• Exercise: Word for word, restate the entries below from their first line through the line that contains "Given: Open the Verification".

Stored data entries
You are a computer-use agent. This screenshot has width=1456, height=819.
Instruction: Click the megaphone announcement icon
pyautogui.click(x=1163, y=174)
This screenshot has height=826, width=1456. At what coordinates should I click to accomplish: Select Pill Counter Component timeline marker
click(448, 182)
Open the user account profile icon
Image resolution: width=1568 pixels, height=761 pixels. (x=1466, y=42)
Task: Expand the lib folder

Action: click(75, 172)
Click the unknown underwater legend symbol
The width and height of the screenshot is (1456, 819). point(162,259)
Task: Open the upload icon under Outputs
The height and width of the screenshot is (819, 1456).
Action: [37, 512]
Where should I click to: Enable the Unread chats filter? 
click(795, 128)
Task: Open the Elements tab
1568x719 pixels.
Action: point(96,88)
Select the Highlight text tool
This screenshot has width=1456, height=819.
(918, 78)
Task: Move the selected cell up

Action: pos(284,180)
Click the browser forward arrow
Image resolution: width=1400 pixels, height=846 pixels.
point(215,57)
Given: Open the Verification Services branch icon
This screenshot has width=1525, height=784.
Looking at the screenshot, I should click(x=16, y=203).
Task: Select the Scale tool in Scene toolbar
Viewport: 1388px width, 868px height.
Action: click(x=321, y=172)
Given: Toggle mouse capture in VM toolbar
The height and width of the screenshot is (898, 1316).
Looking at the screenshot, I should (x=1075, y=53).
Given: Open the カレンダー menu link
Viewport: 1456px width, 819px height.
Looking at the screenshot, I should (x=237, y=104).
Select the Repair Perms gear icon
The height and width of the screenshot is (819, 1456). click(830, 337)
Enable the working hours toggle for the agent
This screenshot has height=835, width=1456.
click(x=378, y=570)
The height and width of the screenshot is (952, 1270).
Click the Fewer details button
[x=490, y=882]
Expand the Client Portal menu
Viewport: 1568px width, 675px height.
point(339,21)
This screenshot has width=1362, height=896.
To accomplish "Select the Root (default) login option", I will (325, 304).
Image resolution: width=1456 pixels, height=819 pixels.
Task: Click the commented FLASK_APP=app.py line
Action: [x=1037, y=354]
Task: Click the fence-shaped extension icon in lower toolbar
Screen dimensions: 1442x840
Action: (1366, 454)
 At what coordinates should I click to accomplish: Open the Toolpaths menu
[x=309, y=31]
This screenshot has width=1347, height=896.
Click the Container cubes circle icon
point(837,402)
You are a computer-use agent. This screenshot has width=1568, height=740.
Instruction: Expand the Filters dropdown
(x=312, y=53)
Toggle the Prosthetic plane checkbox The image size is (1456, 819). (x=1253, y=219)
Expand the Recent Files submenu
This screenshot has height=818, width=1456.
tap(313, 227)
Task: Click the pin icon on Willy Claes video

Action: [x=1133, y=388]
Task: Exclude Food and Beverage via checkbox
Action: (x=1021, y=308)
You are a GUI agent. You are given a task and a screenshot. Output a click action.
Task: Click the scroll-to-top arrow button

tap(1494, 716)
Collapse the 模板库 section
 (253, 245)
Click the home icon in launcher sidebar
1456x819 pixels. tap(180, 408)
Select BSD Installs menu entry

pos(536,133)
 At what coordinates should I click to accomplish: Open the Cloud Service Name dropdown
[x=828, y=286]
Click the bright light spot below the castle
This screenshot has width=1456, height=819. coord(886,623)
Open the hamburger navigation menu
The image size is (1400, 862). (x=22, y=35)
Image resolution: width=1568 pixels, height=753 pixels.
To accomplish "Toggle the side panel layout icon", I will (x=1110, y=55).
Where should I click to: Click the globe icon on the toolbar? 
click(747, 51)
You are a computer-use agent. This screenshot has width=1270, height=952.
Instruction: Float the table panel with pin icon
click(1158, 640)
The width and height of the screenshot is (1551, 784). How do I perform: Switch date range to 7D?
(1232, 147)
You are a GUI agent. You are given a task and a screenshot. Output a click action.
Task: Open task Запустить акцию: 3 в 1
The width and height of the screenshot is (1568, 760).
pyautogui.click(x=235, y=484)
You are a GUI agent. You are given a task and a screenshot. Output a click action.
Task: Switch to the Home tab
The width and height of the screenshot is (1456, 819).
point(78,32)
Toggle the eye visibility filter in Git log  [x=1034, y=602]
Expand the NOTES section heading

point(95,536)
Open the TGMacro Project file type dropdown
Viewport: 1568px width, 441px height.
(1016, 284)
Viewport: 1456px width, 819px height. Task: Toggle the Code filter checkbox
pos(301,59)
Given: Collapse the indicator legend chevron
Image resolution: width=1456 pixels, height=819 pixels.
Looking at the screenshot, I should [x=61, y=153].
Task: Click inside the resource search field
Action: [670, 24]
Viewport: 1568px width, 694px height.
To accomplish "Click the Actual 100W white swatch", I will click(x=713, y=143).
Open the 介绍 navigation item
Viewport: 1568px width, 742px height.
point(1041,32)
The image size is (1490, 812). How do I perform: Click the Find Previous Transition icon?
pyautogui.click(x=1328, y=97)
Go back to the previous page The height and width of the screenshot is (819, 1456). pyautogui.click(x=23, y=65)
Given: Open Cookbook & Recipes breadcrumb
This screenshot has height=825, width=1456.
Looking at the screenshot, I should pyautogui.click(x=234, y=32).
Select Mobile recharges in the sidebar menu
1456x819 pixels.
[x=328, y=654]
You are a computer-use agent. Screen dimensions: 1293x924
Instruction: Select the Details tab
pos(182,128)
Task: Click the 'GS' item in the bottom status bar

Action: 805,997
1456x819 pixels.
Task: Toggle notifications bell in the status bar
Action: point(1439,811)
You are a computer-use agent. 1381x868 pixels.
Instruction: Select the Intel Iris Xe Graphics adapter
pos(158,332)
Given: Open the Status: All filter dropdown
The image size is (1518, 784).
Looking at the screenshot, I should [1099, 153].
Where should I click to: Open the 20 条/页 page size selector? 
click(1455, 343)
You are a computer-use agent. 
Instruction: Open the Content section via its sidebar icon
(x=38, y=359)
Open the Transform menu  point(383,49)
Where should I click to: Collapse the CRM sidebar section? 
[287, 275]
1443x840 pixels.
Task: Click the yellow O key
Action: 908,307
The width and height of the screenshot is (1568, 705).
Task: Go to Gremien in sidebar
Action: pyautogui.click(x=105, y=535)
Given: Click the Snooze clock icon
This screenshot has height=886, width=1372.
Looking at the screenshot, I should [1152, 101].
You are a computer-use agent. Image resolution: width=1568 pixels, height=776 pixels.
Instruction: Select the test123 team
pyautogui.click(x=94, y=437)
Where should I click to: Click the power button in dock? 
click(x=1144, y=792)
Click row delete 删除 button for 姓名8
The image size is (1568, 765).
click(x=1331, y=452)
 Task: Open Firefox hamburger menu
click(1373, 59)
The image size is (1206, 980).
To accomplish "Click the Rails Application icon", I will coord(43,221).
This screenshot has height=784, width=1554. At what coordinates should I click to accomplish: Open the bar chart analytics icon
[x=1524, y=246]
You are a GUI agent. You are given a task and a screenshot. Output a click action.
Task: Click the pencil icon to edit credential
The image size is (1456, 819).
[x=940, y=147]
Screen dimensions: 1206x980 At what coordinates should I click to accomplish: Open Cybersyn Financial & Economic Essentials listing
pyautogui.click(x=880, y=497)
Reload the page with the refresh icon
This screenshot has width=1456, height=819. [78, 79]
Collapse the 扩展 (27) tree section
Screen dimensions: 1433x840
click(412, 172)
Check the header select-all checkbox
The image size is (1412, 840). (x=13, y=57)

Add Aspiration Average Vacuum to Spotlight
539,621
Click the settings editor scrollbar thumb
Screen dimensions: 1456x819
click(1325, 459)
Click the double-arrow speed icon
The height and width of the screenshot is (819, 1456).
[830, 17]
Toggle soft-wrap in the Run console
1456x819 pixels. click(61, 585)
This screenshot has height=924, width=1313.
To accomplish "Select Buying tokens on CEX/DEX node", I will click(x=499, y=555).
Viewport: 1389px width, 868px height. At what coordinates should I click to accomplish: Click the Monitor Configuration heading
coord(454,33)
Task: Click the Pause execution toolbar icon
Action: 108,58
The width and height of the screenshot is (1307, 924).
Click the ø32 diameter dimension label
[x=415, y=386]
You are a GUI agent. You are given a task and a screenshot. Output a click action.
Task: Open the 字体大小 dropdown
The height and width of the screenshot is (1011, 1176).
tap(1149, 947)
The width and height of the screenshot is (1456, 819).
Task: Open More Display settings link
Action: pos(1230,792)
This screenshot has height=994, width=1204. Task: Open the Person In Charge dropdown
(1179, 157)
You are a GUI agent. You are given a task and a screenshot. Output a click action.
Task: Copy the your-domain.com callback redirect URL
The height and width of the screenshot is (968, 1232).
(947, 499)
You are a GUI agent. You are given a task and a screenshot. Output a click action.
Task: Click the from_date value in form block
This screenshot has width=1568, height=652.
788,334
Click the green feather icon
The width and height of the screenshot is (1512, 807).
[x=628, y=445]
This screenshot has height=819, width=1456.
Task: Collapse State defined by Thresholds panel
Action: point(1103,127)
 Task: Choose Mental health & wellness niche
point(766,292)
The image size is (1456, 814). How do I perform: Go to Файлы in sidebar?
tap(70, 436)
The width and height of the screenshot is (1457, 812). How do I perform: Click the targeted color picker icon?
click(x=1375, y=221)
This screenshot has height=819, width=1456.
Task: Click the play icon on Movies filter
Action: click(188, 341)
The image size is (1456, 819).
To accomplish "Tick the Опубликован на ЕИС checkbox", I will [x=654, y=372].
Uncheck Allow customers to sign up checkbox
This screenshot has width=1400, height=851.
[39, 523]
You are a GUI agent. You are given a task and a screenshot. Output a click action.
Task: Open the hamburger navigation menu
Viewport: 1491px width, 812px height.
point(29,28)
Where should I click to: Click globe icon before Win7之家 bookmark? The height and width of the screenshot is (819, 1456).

• Written answer:
You are a computer-use agent. This screenshot has width=1456, height=819.
Instruction: Click the megaphone announcement icon
pyautogui.click(x=1163, y=174)
This screenshot has height=826, width=1456. At what coordinates should I click to accomplish: Select Pill Counter Component timeline marker
click(448, 182)
Open the user account profile icon
Image resolution: width=1568 pixels, height=761 pixels. (x=1466, y=42)
Task: Expand the lib folder

Action: click(75, 172)
Click the unknown underwater legend symbol
The width and height of the screenshot is (1456, 819). point(162,259)
Task: Open the upload icon under Outputs
The height and width of the screenshot is (819, 1456).
Action: [37, 512]
Where should I click to: Enable the Unread chats filter? 
click(795, 128)
Task: Open the Elements tab
1568x719 pixels.
Action: point(96,88)
Select the Highlight text tool
This screenshot has width=1456, height=819.
(918, 78)
Task: Move the selected cell up

Action: pos(284,180)
Click the browser forward arrow
Image resolution: width=1400 pixels, height=846 pixels.
point(215,57)
Given: Open the Verification Services branch icon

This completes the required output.